##### TEXT TO READ #####

The suggested projects are supposed to be concrete enough that there
is a ``place to start,'' yet open-ended enough that there are plenty
of interesting possibilities for further exploration. These project
ideas are intended to form the basis of projects rather than
to try to give you an itenerary for the rest of the term. Note that
most of these problems aren't entirely new, but that there should be
evidence of originality in your project! Thus, you will have to
expand on these ideas. You will be graded on your:
- Specification.
- Design.
- (where necessary) Proof.
- (where necessary) Implementation.
Projects will be term-long, and comprise 70% of your grade (the other
30% will be miscellaneous quizzes and programs).
-
Eve
- Animating Algorithms.
(example projects: algorithm comparison, visualization, performance)
Choose a favorite algorithm or algorithms by browsing through
138 notes, Knuth, CLR's "Intro to Algorithms", Dijkstra's publications,
a journal you've always wanted to read, etc. Animate the algorithm's
behavior and compare and contrast performance under different conditions.
Link your results into cs138 web pages on archetypes for posterity. Assess
the benefits of a sequential, distributed, and/or parallel version of
the algorithm(s).
- Coordination Algorithms.

##### INFORMATION SUPPLIED #####

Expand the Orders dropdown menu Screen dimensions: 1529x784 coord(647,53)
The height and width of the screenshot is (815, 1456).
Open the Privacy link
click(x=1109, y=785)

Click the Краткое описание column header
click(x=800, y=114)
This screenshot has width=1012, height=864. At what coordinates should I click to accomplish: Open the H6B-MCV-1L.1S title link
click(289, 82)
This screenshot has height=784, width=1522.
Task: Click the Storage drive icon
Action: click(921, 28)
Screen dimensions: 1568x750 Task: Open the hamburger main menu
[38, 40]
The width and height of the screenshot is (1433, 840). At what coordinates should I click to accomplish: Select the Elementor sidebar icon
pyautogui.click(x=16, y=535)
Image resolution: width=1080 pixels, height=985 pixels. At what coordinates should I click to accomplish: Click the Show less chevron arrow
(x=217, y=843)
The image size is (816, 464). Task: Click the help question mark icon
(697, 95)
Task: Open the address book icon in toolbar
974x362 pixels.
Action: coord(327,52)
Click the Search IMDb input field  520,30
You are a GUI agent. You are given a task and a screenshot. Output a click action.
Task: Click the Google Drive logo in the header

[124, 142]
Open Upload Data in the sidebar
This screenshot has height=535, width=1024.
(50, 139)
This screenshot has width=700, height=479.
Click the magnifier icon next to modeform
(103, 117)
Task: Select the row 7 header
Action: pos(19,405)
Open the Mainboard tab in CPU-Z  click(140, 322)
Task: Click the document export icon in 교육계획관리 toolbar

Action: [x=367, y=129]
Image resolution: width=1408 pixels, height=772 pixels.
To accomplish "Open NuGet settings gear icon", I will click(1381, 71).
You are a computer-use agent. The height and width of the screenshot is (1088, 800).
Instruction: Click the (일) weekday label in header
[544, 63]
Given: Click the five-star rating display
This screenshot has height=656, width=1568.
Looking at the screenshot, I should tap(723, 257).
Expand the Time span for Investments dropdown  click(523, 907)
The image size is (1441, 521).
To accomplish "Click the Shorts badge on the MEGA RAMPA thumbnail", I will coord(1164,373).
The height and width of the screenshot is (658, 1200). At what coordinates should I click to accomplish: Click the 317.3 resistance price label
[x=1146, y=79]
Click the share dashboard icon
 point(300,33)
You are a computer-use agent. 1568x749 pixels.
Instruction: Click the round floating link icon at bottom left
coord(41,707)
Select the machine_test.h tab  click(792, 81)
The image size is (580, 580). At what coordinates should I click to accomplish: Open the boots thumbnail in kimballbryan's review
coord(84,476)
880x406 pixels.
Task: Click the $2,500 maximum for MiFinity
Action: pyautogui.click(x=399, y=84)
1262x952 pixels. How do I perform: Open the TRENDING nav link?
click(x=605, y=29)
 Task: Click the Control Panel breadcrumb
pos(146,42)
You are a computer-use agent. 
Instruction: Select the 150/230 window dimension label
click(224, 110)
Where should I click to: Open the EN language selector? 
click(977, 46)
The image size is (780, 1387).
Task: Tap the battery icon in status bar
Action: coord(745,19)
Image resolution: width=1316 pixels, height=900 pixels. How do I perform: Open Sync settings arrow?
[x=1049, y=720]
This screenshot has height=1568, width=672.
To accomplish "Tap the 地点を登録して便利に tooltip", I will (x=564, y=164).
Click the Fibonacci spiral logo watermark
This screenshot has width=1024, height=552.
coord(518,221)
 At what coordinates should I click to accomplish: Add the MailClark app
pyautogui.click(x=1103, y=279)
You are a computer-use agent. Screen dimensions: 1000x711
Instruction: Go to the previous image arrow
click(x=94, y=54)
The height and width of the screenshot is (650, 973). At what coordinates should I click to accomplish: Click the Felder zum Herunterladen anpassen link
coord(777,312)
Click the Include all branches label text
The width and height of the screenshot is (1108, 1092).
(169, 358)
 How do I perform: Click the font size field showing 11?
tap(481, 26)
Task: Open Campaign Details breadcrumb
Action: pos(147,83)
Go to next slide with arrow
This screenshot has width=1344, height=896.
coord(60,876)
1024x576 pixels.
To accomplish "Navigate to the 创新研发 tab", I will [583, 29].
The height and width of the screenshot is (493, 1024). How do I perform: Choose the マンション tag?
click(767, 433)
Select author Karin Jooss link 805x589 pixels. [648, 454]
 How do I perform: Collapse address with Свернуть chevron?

#####

▶ **DIRECTION**:
Can you retype the project-ideas text word for word, starting with "(example projects: algorithm" and going on through "- Coordination Algorithms."?

▶ **THE RESPONSE**:
(example projects: algorithm comparison, visualization, performance)
Choose a favorite algorithm or algorithms by browsing through
138 notes, Knuth, CLR's "Intro to Algorithms", Dijkstra's publications,
a journal you've always wanted to read, etc. Animate the algorithm's
behavior and compare and contrast performance under different conditions.
Link your results into cs138 web pages on archetypes for posterity. Assess
the benefits of a sequential, distributed, and/or parallel version of
the algorithm(s).
- Coordination Algorithms.